Find the string "empty" in the data, and copy out each line that has it.

*** RECORDS PROVIDED Section Begins ***

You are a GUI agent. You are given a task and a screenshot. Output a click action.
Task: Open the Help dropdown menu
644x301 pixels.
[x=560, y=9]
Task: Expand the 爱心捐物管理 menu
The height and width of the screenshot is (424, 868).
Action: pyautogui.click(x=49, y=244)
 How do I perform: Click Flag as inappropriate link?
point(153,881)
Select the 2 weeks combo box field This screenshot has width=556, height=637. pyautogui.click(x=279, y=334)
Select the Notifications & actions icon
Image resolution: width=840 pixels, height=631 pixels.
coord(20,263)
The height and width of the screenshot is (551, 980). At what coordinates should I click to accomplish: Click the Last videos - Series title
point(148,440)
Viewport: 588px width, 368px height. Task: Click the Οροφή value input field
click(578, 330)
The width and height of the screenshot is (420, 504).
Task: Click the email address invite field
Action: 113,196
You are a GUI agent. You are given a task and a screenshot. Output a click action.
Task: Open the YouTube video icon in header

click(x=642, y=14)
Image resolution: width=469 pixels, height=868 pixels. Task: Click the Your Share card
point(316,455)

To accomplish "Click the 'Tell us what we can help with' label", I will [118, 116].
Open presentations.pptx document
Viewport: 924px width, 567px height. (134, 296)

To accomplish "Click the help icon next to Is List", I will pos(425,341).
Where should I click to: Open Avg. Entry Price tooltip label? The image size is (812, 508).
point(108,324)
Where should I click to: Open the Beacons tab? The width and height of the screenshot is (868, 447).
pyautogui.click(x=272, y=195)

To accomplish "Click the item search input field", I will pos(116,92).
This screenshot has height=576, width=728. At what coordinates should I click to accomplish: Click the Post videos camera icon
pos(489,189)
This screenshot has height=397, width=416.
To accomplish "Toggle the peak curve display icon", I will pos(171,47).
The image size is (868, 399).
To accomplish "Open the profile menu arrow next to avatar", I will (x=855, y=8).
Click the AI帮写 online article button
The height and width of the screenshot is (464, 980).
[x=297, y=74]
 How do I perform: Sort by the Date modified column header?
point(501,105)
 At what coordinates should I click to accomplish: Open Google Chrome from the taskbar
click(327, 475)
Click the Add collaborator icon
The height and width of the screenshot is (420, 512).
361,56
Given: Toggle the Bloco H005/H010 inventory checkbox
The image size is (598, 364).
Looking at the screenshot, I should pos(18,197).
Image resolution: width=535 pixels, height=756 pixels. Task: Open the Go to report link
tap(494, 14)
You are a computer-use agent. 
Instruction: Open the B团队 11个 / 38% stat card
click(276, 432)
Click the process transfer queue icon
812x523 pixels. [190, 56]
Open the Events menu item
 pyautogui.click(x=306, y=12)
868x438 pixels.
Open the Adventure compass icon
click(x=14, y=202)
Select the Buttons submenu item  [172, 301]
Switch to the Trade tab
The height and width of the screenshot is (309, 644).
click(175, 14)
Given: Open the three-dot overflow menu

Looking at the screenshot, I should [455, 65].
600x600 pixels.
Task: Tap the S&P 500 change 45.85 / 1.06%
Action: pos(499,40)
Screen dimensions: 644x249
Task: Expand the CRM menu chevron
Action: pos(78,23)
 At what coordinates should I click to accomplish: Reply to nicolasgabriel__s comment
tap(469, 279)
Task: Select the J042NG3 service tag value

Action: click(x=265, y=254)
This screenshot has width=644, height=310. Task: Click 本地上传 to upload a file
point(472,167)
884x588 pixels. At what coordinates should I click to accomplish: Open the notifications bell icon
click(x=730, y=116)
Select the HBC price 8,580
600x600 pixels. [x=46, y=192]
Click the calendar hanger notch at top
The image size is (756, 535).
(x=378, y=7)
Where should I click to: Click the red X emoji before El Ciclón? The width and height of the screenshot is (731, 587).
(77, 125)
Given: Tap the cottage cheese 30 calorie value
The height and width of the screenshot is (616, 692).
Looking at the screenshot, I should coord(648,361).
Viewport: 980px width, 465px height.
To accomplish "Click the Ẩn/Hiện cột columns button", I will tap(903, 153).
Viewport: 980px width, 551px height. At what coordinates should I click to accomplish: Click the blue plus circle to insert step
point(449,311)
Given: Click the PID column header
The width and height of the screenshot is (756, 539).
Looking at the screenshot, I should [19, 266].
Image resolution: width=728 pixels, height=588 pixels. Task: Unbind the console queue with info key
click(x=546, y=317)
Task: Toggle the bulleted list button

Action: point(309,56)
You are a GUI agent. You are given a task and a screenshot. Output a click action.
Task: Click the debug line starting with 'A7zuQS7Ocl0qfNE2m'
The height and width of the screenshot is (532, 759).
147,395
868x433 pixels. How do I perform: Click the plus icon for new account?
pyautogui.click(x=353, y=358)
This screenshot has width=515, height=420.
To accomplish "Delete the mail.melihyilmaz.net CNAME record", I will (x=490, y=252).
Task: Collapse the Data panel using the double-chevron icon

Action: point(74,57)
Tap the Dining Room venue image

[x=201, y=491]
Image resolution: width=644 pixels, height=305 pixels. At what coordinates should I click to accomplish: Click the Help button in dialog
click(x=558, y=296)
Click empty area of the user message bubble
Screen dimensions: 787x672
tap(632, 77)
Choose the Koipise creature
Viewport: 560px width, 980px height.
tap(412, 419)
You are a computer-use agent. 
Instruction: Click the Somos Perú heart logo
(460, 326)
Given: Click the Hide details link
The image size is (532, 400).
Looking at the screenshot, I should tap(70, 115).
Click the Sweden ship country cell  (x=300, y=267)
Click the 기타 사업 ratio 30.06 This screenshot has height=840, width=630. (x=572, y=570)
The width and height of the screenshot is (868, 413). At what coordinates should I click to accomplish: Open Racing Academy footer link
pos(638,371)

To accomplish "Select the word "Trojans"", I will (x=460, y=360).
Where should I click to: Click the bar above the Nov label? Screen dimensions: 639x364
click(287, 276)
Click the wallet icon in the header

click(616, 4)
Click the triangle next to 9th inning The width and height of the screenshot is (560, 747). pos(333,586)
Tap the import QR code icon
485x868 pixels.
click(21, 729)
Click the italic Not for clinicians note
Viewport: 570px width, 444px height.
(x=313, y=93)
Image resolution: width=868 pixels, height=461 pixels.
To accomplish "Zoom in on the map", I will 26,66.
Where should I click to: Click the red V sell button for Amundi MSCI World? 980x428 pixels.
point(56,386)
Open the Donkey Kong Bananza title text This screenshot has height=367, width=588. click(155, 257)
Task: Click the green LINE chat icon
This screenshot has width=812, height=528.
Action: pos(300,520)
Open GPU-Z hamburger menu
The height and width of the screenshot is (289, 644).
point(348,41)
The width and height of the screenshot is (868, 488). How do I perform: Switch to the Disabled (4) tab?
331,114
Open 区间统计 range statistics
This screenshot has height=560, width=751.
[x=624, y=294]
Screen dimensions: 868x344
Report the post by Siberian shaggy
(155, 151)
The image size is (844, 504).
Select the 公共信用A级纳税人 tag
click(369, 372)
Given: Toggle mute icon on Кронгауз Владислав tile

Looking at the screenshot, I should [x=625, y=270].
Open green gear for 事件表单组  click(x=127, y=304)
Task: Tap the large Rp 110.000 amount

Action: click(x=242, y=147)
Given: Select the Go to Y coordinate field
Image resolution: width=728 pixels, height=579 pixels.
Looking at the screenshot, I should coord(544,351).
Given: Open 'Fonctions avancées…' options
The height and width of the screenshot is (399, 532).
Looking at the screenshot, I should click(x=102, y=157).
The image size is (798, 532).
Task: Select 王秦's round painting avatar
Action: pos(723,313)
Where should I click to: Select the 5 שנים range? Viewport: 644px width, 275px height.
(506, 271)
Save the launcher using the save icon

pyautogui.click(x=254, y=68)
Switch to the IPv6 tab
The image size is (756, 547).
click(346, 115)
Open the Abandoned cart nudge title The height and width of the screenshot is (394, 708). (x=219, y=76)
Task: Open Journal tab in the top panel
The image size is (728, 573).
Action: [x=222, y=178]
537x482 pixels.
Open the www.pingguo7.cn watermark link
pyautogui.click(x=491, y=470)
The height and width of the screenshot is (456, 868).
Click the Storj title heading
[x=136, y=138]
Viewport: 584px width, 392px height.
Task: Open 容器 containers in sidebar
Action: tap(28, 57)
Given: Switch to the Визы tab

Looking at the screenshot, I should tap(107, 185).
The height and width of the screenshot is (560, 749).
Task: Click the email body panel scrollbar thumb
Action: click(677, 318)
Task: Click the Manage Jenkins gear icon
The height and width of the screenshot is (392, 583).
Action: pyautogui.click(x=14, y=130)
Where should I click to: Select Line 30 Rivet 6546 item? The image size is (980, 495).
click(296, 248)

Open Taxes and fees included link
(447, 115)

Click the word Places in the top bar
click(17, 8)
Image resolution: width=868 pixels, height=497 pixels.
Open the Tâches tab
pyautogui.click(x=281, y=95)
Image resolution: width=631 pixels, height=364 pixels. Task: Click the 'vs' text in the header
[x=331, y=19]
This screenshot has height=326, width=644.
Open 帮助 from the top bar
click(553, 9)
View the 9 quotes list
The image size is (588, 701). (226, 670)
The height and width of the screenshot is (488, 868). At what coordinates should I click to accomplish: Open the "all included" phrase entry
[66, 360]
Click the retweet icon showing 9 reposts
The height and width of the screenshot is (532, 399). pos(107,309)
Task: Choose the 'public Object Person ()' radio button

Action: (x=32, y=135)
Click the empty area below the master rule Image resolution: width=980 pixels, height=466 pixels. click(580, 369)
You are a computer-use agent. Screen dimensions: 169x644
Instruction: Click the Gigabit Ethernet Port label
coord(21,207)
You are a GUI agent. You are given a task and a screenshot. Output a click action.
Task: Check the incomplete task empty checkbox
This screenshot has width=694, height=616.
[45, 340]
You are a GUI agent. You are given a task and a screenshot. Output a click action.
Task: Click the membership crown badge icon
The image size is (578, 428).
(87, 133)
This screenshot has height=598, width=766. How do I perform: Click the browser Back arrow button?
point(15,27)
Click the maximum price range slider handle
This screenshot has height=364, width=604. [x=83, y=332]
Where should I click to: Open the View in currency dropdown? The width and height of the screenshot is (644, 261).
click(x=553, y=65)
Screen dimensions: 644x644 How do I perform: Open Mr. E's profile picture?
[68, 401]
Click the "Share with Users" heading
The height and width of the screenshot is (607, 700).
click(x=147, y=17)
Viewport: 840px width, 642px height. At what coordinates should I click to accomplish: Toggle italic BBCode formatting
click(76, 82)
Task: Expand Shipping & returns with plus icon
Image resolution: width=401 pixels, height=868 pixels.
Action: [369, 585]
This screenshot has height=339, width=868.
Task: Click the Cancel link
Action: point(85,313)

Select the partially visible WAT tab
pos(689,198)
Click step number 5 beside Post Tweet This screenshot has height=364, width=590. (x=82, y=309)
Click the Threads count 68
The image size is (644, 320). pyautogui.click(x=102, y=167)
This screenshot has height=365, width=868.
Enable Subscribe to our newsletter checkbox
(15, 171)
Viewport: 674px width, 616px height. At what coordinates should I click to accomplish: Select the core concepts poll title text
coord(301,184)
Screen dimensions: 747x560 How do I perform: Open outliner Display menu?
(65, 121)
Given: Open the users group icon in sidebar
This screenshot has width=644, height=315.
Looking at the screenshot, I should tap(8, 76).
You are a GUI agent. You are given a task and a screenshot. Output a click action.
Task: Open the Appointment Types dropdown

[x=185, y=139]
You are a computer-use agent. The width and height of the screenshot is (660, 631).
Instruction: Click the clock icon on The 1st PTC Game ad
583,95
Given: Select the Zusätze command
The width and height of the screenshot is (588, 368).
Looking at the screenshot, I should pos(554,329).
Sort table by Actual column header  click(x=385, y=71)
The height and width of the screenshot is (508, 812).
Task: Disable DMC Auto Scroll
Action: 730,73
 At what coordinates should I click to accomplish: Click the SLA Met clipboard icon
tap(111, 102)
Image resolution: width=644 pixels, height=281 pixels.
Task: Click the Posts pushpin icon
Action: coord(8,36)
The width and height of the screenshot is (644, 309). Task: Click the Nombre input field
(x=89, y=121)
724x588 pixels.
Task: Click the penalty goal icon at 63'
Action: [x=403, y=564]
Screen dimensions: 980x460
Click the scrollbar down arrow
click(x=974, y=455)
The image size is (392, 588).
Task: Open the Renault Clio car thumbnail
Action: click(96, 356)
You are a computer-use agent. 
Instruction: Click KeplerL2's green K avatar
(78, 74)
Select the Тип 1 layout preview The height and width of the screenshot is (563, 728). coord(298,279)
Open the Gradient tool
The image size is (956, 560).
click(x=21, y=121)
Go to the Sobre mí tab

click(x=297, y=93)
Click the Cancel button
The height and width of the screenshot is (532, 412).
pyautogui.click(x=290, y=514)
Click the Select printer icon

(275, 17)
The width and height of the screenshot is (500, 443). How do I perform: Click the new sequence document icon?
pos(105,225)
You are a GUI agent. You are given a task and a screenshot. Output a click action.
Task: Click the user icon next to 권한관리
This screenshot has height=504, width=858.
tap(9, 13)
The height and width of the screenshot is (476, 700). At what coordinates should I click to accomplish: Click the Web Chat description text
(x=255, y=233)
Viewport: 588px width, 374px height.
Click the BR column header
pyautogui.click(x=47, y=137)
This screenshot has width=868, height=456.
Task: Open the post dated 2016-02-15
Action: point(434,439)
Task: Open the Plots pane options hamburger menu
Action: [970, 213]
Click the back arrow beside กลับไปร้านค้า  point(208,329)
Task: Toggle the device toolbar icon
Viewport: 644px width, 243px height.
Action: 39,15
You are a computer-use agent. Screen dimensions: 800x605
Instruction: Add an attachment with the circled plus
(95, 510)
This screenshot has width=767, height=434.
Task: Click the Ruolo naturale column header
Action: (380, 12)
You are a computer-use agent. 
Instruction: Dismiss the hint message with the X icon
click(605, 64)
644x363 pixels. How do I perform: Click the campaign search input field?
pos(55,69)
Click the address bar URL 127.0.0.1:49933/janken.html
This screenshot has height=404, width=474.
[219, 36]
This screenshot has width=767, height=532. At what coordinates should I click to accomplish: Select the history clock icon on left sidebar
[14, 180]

*** RECORDS PROVIDED Section Ends ***

◆ EXPECTED ANSWER
Click empty area of the user message bubble
Click the empty area below the master rule Image resolution: width=980 pixels, height=466 pixels. click(580, 369)
Task: Check the incomplete task empty checkbox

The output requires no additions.